Infelizmente, essas informações sigilosas contendo dados bombásticos sobre o sumiço, a tortura e o assassinato de brasileiros que se opunham ao regime durante os anos de chumbo, não foram disponibilizados pela CNV no relatório final, divulgado em 2014. O fato frustrante levou o jornalista a tecer severas críticas quanto ao comportamento dos governos civis pós-ditadura, no que se tange à mentira dos militares sobre geração, posse e guarda de informações, que deveriam ser públicas por força de Lei já vigente no ano de 2015, quando ele lançou sua obra.
E, claro, tal postura se aplica até hoje a qualquer informação sigilosa, inclusive às ufológicas. Numa entrevista à BBC em Londres, em outubro de 2015, declarou Figueiredo sobre esse comportamento: “O pai da criança é o Tancredo (Neves), que falava abertamente que não iria investigar. José Sarney entrou vendido porque era muito fraco, ele se escorava nos militares. Depois, Collor e Itamar fizeram vistas grossas. FHC e Lula colocaram a União para combater a abertura dos arquivos na Justiça, que foi uma postura mais grave. E você tem a Dilma que é de uma passividade absoluta, porque as Forças Armadas mentiram descaradamente para ela durante a CNV e ela não fez nada.”
Mas hoje, as circunstâncias indicam que estamos num processo de reversão gradual dessa postura passiva, observada nos governos civis anteriores, ante o comportamento ilegal dos militares. A tutela militar sobre a informação já desclassificada do Estado, portanto pública, tem sofrido desgastes. E isso se deve fundamentalmente por conta do robustecimento dos processos legais, sobretudo na implementação de normativas e dispositivos da Lei 12.527/2011, ou Lei de Acesso à Informação (LAI), efetivados neste ano de 2023 pela Controladoria Geral da União (CGU). Deste ponto de vista, o endurecimento da CGU quanto à necessidade do correto cumprimento da Constituição, é fruto do amadurecimento do próprio processo democrático brasileiro.
Jogando luz sobre essa visão, não custa lembrar que, apesar de já ter sido consolidada desde 1988, nossa ainda jovem democracia quase sucumbiu a um novo golpe, apoiado por parte significativa desses mesmos militares arraigados aos processos do passado obscurantista da nossa história. É óbvio e notório que não se trata de todos os comandantes militares, mas sabe-se que foi com o apoio de parte significativa de altas patentes das Forças Armadas, que se culminou nos crimes de terrorismo, vandalismo e destruição de patrimônio público ocorridos no país após as eleições de 2022.

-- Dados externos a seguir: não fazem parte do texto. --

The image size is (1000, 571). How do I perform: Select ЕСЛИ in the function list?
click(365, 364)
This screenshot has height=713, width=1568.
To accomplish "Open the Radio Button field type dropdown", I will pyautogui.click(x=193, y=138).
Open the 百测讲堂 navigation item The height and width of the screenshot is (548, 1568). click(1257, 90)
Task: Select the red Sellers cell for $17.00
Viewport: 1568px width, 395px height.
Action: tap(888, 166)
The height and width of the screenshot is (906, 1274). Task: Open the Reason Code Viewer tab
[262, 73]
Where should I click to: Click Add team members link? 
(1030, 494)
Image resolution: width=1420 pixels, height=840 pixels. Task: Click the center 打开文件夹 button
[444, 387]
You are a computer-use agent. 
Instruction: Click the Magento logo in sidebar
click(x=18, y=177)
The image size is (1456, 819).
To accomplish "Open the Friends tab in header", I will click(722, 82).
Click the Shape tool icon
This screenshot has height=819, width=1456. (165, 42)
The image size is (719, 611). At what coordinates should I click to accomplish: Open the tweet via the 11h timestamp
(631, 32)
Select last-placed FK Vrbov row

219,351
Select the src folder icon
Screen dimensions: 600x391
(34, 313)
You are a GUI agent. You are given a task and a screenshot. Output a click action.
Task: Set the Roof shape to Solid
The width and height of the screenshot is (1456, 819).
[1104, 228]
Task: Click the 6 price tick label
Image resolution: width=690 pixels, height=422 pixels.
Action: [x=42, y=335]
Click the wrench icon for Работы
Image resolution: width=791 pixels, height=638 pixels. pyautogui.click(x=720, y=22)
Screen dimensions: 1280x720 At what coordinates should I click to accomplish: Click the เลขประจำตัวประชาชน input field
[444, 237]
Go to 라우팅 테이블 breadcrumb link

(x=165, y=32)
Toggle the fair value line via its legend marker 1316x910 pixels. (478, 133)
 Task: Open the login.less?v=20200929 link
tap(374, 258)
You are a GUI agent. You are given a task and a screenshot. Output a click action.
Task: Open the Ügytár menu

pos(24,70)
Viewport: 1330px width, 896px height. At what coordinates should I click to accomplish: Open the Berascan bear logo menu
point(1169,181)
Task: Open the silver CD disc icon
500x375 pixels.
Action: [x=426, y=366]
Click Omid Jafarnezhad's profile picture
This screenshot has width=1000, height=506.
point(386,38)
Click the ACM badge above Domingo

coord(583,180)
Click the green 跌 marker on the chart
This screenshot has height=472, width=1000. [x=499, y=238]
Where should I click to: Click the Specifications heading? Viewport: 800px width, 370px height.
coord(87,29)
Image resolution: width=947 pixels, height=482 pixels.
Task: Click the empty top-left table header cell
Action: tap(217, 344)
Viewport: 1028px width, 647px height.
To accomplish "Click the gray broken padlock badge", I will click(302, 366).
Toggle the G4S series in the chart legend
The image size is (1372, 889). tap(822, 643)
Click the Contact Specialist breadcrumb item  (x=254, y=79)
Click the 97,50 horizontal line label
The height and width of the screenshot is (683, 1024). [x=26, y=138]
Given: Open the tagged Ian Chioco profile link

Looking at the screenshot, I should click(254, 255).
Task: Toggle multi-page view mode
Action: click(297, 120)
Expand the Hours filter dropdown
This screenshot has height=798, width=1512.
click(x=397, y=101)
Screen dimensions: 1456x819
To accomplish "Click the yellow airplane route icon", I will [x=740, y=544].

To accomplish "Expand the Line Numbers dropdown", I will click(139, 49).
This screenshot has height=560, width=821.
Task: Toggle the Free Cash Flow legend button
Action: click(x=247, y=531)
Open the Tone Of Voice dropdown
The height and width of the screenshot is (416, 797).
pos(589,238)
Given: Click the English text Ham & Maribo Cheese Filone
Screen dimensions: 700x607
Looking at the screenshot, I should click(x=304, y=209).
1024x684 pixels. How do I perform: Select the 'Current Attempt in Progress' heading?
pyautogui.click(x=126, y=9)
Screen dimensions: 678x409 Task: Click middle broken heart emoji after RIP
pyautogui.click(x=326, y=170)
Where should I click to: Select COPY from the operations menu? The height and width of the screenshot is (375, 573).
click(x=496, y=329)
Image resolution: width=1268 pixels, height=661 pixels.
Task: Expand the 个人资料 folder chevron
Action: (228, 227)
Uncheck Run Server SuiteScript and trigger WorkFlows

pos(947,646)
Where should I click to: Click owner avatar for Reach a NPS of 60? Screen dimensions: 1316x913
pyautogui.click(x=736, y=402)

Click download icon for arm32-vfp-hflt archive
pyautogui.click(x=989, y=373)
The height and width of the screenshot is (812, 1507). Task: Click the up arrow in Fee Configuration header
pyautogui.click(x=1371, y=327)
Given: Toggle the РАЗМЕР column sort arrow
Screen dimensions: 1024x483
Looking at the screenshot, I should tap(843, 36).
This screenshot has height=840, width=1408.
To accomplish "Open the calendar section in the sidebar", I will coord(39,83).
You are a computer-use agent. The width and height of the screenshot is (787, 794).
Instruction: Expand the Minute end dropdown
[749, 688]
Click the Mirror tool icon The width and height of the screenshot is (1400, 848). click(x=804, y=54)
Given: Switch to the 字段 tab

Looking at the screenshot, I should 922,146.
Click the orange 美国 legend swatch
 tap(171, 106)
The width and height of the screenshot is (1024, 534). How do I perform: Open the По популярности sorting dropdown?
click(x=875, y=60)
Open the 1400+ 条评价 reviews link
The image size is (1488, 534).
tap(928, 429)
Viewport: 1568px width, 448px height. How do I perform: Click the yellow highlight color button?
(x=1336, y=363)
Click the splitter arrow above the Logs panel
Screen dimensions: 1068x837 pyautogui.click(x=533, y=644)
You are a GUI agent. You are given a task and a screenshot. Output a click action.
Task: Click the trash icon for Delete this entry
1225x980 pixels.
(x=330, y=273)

A Justiça vem comprovando que vários gestores da burocracia militar de hoje, que ainda estão na ativa e que insistem em negar acesso à informação desclassificada, principalmente do Exército Brasileiro, coadunam ou pelo menos coadunavam dos mesmos princípios daqueles que, até o ano passado, circulavam com desenvoltura pelos palácios de Brasília, tutelando e comandando a burocracia estatal como se na ditadura militar estivéssemos. Os mesmos cuja transparência dos seus atos nada republicanos não era dada a público. Trata-se de uma engrenagem viciada, que sempre funcionou dessa forma, mas que, ao que tudo indica, está fadigando sob a perspectiva da nova administração, pós-traumática à tentativa de golpe, mas ciente e obediente à legalidade.
A CBU tem observado essa reversão de rumos no Governo Federal e aproveitado legalmente, dentro das possibilidades argumentativas que as circunstâncias propiciam, a oportunidade na busca por transparência da informação. É o caso das informações decorrentes do incidente de Varginha/MG, ocorrido no ano de 1996, e dos documentos gerados pela Escola de Sargento das Armas (ESA), sediada na vizinha cidade de Três Corações, em desdobramento.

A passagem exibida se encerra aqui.